As he sat on the lap of Assistant Clerk of Commissioners Robin Kemp, banging out his own carefully crafted documents for the printer, you did not see someone with an incurable condition. “They’re always having a battle with something,” Hoover said.
“Whether it’s just illnesses that grab hold of them because their immune system is a little bit compromised, they can repair it, but it’s not nearly as good as having a healthy heart. There’s always that possible thing that’s in the back of your head. We might have a pacemaker that may come up, just because we had to have heart surgery, there’s always something.”
“There’s no intermission; it’s like a Band-Aid fix,” Harper said. “As child or adult, your heart grows. Me, I have a very enlarged heart. Even though I have half my heart with holes in it, it still gets enlarged. So it’s like Band-Aid fix. Once I start having an issue, that Band-Aid gets ripped off, and then I have another issue.”
“Then with the pacemaker, you have to go in there. You’ve got your batteries constantly, the wires, and then you’ve got other issues that can happen when you have a pacemaker. For instance, I have a pacemaker, and now I have other electrical issues because of my pacemaker. So it’s a quick Band-Aid fix for one thing until something else happens. That’s like the whole oxygen thing.”
“You know, I’ve been on oxygen for three years now, and they’re trying to figure out how are they going to fix this issue so that I can come off of the oxygen, and not create another issue without having transplant.”
HEY GUYS! WE’RE ON THE AGENDA! … Seated in the chair of Board of Commissioners President Lewis Hilkert, four-year-old Bryson Harper shows off the agenda for the day.
What all goes into the diagnosis of a CHD? Harper explained, “Sometimes when babies are born, you can detect it. Sometimes it’s not always detected on an ultrasound at 20 weeks, and then majority of it is sometimes not detected until later on when a child is sick…or even in adulthood. Something goes on and then they find an ASD (Atrial Septal Defect) or VSD (Ventricular Septal Defect), which is a hole in the heart or in the wall.”

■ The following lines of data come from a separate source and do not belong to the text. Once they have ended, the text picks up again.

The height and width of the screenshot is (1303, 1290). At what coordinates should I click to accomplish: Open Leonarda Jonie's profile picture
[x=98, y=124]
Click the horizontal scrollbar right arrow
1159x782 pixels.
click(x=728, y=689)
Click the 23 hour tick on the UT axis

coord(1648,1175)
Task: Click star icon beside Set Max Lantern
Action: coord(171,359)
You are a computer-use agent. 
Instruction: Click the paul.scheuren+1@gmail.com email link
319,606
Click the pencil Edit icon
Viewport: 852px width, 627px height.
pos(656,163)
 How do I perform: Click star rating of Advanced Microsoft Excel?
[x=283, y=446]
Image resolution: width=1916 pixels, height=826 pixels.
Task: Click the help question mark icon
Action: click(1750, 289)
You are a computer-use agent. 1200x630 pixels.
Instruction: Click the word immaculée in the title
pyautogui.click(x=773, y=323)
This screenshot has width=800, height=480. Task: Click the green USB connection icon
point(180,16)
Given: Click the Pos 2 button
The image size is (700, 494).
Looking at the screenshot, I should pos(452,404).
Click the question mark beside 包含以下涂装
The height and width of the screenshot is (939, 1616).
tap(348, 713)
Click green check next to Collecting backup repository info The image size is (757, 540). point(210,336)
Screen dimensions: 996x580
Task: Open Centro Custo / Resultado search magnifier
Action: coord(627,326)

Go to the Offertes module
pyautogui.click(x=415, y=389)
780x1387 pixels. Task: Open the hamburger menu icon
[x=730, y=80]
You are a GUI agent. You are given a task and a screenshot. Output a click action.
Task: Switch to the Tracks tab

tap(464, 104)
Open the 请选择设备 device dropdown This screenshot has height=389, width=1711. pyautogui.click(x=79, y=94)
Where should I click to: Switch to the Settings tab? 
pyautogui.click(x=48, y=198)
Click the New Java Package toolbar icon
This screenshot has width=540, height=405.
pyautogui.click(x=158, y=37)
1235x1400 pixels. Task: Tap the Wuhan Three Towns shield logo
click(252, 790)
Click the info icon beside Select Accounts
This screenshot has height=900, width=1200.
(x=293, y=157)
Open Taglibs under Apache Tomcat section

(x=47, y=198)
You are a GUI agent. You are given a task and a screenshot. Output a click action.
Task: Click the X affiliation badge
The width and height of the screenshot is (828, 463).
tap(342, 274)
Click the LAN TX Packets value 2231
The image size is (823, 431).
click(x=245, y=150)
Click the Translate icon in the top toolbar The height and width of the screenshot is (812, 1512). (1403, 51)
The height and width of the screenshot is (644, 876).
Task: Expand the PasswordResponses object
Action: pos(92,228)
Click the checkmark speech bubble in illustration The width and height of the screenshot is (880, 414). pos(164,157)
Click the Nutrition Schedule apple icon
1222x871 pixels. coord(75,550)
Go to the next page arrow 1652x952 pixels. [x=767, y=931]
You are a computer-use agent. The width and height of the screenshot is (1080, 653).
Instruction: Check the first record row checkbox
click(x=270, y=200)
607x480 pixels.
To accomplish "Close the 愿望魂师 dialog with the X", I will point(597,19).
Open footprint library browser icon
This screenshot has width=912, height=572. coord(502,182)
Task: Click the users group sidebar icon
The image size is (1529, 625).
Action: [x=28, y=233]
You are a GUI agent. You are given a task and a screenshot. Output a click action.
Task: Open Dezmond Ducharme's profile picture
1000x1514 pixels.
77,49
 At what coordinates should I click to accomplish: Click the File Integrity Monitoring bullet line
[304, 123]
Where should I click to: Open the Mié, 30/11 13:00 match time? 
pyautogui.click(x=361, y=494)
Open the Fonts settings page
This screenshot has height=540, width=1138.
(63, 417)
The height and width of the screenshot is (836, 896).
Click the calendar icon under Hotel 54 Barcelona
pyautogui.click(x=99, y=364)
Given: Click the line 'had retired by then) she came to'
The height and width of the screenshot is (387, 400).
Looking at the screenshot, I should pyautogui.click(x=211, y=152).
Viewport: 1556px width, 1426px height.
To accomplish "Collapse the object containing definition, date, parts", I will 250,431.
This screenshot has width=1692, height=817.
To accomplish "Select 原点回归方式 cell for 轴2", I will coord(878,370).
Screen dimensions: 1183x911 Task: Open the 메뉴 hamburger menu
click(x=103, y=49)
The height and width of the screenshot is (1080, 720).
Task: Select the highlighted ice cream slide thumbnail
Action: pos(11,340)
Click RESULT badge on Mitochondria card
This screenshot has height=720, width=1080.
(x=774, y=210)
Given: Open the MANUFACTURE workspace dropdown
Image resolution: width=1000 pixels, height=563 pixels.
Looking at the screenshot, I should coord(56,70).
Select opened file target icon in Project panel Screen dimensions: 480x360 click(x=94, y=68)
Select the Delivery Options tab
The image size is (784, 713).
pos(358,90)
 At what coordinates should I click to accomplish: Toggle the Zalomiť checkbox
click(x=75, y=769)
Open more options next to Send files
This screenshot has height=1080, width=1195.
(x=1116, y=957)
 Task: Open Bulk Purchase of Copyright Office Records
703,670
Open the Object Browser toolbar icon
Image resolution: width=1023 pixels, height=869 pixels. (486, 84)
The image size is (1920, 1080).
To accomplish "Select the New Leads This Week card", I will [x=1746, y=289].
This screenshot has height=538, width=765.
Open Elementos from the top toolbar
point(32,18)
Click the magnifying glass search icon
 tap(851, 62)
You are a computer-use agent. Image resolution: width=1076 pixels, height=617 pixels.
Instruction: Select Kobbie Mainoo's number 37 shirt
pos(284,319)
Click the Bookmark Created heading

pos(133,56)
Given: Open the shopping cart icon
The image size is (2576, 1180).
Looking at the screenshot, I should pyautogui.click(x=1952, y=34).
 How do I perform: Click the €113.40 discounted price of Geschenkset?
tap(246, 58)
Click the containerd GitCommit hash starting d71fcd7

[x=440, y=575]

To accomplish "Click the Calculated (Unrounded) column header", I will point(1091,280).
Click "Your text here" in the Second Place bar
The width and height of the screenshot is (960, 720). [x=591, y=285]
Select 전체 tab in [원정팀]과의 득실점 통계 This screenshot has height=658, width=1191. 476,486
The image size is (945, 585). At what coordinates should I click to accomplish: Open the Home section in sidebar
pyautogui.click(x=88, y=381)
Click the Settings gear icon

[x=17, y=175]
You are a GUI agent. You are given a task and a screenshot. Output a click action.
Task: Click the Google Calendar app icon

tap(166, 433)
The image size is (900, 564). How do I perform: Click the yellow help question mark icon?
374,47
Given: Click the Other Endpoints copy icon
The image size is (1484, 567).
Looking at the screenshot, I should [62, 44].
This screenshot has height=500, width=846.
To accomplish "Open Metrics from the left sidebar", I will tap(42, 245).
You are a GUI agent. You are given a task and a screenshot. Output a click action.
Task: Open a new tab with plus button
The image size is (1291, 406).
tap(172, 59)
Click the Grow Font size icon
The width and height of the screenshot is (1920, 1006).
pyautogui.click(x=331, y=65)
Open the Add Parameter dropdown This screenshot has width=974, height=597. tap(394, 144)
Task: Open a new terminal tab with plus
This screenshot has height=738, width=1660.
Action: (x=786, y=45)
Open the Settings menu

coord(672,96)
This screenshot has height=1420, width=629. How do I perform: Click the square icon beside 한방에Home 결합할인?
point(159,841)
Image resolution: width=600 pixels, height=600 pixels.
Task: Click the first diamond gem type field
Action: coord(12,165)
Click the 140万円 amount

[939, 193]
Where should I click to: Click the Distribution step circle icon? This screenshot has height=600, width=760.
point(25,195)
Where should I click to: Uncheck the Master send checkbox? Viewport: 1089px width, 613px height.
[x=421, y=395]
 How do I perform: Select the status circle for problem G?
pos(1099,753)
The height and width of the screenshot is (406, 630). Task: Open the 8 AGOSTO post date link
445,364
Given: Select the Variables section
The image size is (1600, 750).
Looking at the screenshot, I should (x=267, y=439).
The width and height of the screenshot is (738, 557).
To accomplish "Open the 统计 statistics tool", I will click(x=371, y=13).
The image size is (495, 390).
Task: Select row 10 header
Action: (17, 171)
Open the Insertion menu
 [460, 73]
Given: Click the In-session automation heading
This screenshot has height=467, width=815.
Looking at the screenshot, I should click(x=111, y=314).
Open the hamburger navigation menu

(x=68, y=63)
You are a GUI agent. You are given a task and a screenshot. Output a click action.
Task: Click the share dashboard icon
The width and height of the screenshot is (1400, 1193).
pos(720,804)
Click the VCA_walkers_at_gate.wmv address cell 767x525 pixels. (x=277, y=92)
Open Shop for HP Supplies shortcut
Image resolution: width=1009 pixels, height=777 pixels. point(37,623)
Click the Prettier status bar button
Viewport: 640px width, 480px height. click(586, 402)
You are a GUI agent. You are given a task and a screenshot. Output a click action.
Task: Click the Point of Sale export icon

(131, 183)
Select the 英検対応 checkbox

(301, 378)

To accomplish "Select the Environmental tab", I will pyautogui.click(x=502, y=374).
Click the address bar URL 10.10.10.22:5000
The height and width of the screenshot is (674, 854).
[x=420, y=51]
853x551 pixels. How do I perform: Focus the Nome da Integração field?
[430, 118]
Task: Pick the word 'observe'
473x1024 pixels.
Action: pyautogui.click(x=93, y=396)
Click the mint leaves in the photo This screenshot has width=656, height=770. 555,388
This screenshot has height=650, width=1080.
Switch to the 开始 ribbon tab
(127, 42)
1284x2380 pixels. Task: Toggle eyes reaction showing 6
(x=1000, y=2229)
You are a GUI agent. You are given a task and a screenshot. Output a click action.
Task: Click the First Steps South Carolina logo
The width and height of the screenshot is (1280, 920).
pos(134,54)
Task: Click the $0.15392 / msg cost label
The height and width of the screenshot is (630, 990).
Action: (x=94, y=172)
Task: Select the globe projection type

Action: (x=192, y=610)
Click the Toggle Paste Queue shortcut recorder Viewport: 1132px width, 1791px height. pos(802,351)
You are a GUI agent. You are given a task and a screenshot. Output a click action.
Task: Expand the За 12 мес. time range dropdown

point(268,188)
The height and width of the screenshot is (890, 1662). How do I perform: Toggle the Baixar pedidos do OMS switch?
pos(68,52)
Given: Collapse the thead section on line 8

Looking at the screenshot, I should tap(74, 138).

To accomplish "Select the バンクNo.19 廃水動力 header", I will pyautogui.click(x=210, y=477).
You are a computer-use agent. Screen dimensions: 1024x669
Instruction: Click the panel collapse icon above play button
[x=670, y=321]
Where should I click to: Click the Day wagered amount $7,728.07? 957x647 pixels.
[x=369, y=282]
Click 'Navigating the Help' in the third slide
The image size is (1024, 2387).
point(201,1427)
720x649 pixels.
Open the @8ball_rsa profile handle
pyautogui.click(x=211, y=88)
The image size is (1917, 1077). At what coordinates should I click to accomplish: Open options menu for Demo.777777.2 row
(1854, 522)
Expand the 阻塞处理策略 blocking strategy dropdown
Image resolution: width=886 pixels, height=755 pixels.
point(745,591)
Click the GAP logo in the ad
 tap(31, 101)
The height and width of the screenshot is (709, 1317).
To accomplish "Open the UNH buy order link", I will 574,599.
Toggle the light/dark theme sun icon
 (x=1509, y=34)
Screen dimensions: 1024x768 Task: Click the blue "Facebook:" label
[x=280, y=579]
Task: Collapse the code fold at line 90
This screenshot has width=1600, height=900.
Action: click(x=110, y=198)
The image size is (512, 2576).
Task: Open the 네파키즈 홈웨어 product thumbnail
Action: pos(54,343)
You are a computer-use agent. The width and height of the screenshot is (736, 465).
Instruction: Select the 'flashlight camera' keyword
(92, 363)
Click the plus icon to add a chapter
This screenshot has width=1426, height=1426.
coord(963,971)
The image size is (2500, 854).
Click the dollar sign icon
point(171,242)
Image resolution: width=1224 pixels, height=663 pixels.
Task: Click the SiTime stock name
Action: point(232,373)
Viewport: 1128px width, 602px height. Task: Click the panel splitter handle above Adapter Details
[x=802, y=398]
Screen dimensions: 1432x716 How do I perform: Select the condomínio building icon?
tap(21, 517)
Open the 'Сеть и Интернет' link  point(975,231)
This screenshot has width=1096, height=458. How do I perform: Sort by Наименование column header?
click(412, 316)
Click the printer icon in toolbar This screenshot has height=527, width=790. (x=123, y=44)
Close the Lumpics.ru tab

“Every child needs to be checked at 20 weeks,” Harper continued, “…and you can do that by the pulse-ox (testing for blood oxygen levels), and asking your doctor or OB every single question you can think of. The questions are, is the heart rate normal? Do you see four chambers of the heart?”

“Can you see four valves that are functioning properly? Does the wall, the septum separating the chambers, appear intact, and also is the heart functioning and positioned correctly? When you go in for your ultrasound check, they should be going through and checking all that, and then you start asking those questions.”
What of a heart murmur? Shouldn’t asking about the cardiac tones and the presence of a murmur be amongst the questions? Harper said, “When you’re asking the questions, that’s also pertaining to any heart murmurs and anything else like that. They usually do tell you that they don’t hear a heart murmur.”
“Sometimes a heart murmur…you don’t hear it right away, and sometimes a heart murmur will end up being later on down the road. You definitely want to make sure that the structure of the heart, the wall, all four chambers and everything else is functioning correctly.”
After the ceremonies, Bryson went up and took the seat of Commissioner Lewis Hilkert, where Commissioner Hilkert and Clerk of Commissioners Anne Retcher kept him well supplied in paper for his artistic doodling. Others, like little Liam Bowen and Annie and Claire Kunsman, were focused intently upon the red frosted heart-shaped cookies that were made available. Everyone though, some obviously more than others, was wrapped up in conversation about the reason that they were all there…CHD.
It’s no coincidence that Congenital Heart Defect Awareness Week in Williams County draws to a close on a date forever associated with hearts of all shapes and sizes…Valentine’s Day. Make no mistake…hearts rule this week in Williams County!